Gedanken für den Tag

"Zum 25. Todestag des Künstlers Joseph Beuys" von Johanna Schwanberg

Johanna Schwanberg ist Kunstkritikerin und Universitätsassistentin für Kunstwissenschaft und Ästhetik in Wien und Linz.

25 Jahre nach seinem Tod beschäftigt Beuys als "spiritueller Schamane" und "messianischer Gesellschaftsutopist" die Kunstwelt wie die Öffentlichkeit in einem Maße wie das nur selten sonst bei Kunstschaffenden der Fall ist. Das liegt vor allem daran, dass Beuys' Arbeits- und Denkweise als "Architekt an der Gesellschaft" und als "Bewahrer der Natur" weit über die Kunst hinausging. In den Gedanken für den Tag rund um seinen Todestag am 23. Jänner spricht die Kunstkritikerin Johanna Schwanberg anhand zentraler Werke wie "Zeige deine Wunde" , "Celtic" oder "Wie man dem toten Hasen die Bilder erklärt" die spirituelle Dimension und die christliche Symbolik in der Beuys'schen Kunst an. Schlüpfte doch Beuys immer wieder in die Rolle eines Priesters, so dass sein Werk neben den gesellschaftspolitischen Aspekten von einem enormen spirituellen Sendungsbewusstsein geprägt ist. Gestaltung: Alexandra Mantler-Felnhofer

Kreativität

Am 23. Jänner vor 25 Jahren starb Joseph Beuys. Als Kunstguru verehrt wie kein Zweiter. Zugleich auch gerade wegen seines spirituellen Sendungsbewusstseins umstritten. Was blieb von dem großen Reformer und Utopisten, der Wien einmal verärgert verlies, als man ihn im Café Sacher zwingen wollte, weinen legendären Hut abzunehmen?

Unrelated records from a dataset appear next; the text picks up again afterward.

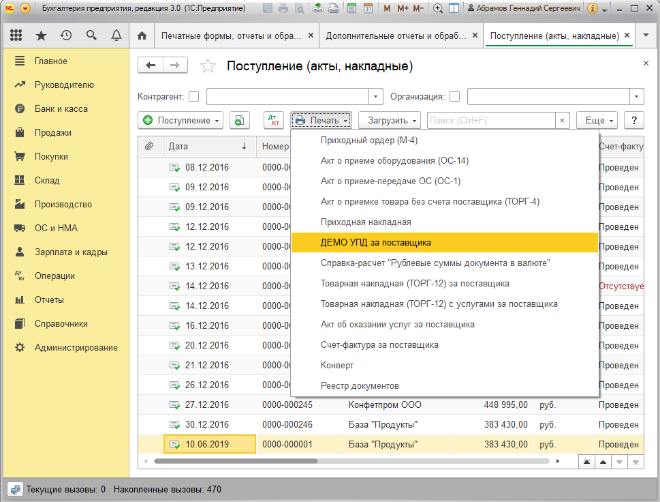Click the Поступление create button
The width and height of the screenshot is (660, 502).
[x=180, y=120]
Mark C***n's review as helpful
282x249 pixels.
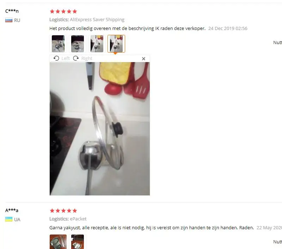tap(277, 42)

Ob Wahrheit oder Legende: Der 1921 in Krefeld geborene Künstler gab stets eine persönliche Grenzerfahrung als Ursprung seines künstlerischen und gesellschaftspolitischen Handelns an. Als er im 2. Weltkrieg auf der Krim mit einem Flugzeug abstürzte, pflegten Tataren den Schwerverletzten, wie er sich stets dankbar erinnerte: "Hätte es die Tataren nicht gegeben, ich wäre heute nicht mehr am Leben.Sie rieben meinen Körper mit Fett ein, damit die Wärme zurückkehrte und wickelten mich in Filz ein, weil Filz die Wärme hält." Filz und Fett wurden in der Folge auch zu den bevorzugten Materialien des Künstlers.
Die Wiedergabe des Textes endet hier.